Часть из того, что старуха говорила, было правдой. Конечно, у постели господина Вахдати с наибольшей вероятностью можно было застать меня — я давал ему лекарства, встречал посетителей. Больше всего врач беседовал именно со мной, а значит, меня, а не Нилу люди спрашивали о состоянии господина Вахдати.

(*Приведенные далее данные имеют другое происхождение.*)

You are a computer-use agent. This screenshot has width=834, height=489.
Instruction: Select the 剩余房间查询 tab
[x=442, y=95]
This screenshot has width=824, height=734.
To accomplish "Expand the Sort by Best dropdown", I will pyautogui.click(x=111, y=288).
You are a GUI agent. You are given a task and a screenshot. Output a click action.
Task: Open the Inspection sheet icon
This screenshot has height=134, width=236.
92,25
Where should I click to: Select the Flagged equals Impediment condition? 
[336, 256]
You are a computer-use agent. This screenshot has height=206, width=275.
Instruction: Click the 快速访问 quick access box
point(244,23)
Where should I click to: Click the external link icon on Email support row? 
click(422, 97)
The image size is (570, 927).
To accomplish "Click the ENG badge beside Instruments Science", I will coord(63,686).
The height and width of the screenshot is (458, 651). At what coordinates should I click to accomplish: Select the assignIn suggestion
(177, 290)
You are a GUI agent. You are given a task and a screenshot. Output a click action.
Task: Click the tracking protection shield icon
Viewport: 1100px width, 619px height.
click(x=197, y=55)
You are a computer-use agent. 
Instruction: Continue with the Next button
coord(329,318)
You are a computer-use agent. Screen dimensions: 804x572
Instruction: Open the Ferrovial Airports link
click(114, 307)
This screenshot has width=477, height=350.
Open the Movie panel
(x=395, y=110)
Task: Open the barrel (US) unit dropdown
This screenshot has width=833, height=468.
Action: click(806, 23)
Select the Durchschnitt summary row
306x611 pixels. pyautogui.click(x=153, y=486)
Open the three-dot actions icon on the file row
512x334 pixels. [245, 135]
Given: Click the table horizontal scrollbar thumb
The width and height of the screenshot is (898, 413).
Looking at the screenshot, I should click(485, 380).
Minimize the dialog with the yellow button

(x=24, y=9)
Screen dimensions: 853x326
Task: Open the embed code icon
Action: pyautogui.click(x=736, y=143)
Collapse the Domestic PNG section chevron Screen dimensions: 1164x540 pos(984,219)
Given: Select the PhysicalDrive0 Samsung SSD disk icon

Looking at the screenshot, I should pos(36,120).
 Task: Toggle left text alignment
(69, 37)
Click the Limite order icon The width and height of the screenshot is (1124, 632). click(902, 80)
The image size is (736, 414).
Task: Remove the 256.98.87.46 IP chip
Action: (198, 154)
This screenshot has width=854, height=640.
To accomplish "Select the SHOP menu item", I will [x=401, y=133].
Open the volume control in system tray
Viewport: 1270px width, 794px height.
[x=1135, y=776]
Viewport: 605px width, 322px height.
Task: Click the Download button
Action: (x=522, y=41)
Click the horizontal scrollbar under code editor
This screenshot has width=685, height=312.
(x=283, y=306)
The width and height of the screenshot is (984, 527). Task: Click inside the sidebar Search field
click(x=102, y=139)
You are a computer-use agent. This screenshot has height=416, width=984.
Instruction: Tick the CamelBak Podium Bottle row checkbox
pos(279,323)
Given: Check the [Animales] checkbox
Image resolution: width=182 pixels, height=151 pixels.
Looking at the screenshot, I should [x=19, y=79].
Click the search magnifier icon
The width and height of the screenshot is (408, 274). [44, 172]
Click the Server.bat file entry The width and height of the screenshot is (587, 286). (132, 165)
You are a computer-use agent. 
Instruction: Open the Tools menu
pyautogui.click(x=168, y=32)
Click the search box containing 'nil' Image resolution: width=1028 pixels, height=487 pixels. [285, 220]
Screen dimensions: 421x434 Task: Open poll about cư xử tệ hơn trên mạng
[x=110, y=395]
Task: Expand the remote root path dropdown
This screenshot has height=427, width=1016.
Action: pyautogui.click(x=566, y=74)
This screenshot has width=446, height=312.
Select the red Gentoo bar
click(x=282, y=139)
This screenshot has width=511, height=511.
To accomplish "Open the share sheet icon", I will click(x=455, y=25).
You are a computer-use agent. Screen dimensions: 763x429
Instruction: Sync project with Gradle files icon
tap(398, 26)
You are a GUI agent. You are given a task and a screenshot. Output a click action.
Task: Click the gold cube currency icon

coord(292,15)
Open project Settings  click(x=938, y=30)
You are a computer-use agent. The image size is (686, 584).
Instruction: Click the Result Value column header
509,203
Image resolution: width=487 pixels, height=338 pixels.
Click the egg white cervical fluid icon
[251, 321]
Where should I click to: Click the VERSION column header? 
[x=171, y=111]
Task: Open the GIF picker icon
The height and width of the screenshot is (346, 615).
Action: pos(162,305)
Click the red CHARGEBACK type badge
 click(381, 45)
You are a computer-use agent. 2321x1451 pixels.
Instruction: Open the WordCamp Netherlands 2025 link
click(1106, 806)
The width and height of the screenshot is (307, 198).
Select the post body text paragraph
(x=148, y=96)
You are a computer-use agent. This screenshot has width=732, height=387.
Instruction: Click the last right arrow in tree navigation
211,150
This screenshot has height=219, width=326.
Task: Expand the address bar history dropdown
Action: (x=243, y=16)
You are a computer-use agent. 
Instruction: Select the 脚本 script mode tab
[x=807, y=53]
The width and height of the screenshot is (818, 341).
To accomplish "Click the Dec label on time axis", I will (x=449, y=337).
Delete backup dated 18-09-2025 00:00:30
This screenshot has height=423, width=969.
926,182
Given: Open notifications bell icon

Пренебрежение посетителями, выказанное господином Вахдати, избавило Нилу от одних неудобств, но явило другие. Сидя у Пари в комнате, она оставалась вдалеке не только от сварливой свекрови, но и от того, во что превратился ее муж. Наконец дом опустел и возник супружеский долг, к исполнению которого она оказалась поразительно не готова.
Она не смогла.
И не стала.
Я не говорю, что она была жестока или черства. Я прожил долгую жизнь, господин Маркос, и вот что понял: лишь тогда в достатке у человека смирения и сострадательности, когда судит он о внутренних трудах чужого сердца. Но говорю я вот о чем: однажды зашел я в комнату к господину Вахдати и обнаружил, что Нила плачет ему в живот, в руке у нее по-прежнему ложка, а протертый чечевичный даал капает у него с подбородка на слюнявчик, повязанный вокруг шеи.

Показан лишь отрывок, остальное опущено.